June 13, 2026

Single-Box Deployments

I like building in the cloud. We can all appreciate the managed services, global network, and "infinite" scale. The mindset behind the various "well‑architected" frameworks (design for failure, automate everything, treat infrastructure as code) is great.

But the easy trap is to think that the only responsible way to build in the cloud is to start from the well-architected framework. I would argue that many workloads would benefit from something simpler.

It's like walking into a Lamborghini dealership because you need a way to get to work, one mile away, once a day, and then congratulating yourself for buying the cheapest Lamborghini on the lot. You did, technically, optimize for cost, but only after being constrained to an absurd part of the solution space. Buy a bike! Or a Corolla.

One of the alternatives is what I call the "single-box deployment." A single-box deployment is one VM or one physical server that hosts the web layer, the API, the database, the scheduled jobs, and perhaps a cache, with:

- Automated backups
- Basic monitoring
- A CI/CD pipeline

The "well-architected" escalation

Developer: "Hey, I'm working on this application and will need some infra. For the POC, I put it on an EC2 instance, attached an Elastic IP, pointed DNS at it. I need to build it out in our higher environments."

IT: "Okay, good start! As we move this workload into production, we need to line this up with our standards a bit more. First, let's put that instance into an Auto Scaling Group and span it across two availability zones. Then put an Application Load Balancer in front so traffic is balanced and we can lose an instance without downtime."

Developer: "Done!"

IT: "Next, the database. Right now you've got Postgres on the same EC2 volume. For production, we want that in a managed database service. We use RDS for lower environments and Aurora for production. It will save you a ton of headache in database maintenance. We'll turn on multi‑AZ in production, so that our data-layer availability matches our compute-layer availability in that Auto Scaling Group."

Developer: "Here's the updated diagram."

IT: "Let's talk about that database a little more. Your poor primary has no backup. Do you need any read replicas for scalability? Let us know what you expect your workloads to be in the future, and your availability requirements. Also, for production workloads, we need to add a cross‑region replica to meet our department's disaster recovery policy."

Developer: "Roger. I think we'll be ok on scalability, at least for now. We can skip the read replicas for now and either add them later or add a queue for database writes down the road."

IT: "Good call. Almost there — networking is next. Move the application instances and the database into private subnets. Only the load balancer should be in a public subnet. Add an Internet Gateway for the VPC, and a NAT Gateway so your private resources can reach out to the internet for updates and external APIs. We'll configure our WAF to attach to your load balancer automatically."

Developer: "OK, here is the architecture."

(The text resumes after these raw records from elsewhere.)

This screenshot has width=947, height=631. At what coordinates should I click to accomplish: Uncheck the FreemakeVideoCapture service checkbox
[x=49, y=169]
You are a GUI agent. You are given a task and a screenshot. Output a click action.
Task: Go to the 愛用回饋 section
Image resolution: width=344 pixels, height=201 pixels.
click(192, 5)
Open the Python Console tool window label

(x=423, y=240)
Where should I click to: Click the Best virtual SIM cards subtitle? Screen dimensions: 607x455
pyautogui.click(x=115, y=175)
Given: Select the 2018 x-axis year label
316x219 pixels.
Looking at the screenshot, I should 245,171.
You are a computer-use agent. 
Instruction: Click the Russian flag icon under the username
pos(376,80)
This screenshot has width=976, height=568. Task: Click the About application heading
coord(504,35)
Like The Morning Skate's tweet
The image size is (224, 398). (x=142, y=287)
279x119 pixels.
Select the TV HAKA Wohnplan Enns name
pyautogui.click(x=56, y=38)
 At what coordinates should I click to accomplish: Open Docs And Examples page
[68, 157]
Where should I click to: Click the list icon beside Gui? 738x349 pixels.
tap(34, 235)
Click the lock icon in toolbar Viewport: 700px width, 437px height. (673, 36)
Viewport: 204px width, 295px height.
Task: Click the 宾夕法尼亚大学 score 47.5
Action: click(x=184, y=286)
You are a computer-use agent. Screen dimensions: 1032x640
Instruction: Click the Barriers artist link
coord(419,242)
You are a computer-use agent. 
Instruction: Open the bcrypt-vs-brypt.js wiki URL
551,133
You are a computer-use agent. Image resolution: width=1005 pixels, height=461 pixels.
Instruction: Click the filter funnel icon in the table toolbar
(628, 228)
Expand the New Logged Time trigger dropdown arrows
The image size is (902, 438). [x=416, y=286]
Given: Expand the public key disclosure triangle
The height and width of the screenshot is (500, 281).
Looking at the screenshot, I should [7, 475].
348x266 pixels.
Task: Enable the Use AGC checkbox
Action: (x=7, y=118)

IT: "Close, but you can't currently access the private resources for deployments or developer access. Set up either a bastion host in a controlled subnet, a route from our VPN into the VPC, or both. Put a VM with a self-hosted runner inside the private network, so that you can run deployments and migrations on your EC2 instances and database. Use IAM roles for those deployments so access is tightly controlled and auditable."

Developer: "Done."

IT: "Good. Next step is to give us this architecture as infrastructure‑as‑code. We are proud to have no click‑ops happening around here! That way we can avoid environment drift and track changes through version control. Make sure to include observability in your infra. At a minimum, send metrics and logs to CloudWatch. Document the alerts you will configure. You will need this in our yearly tabletop."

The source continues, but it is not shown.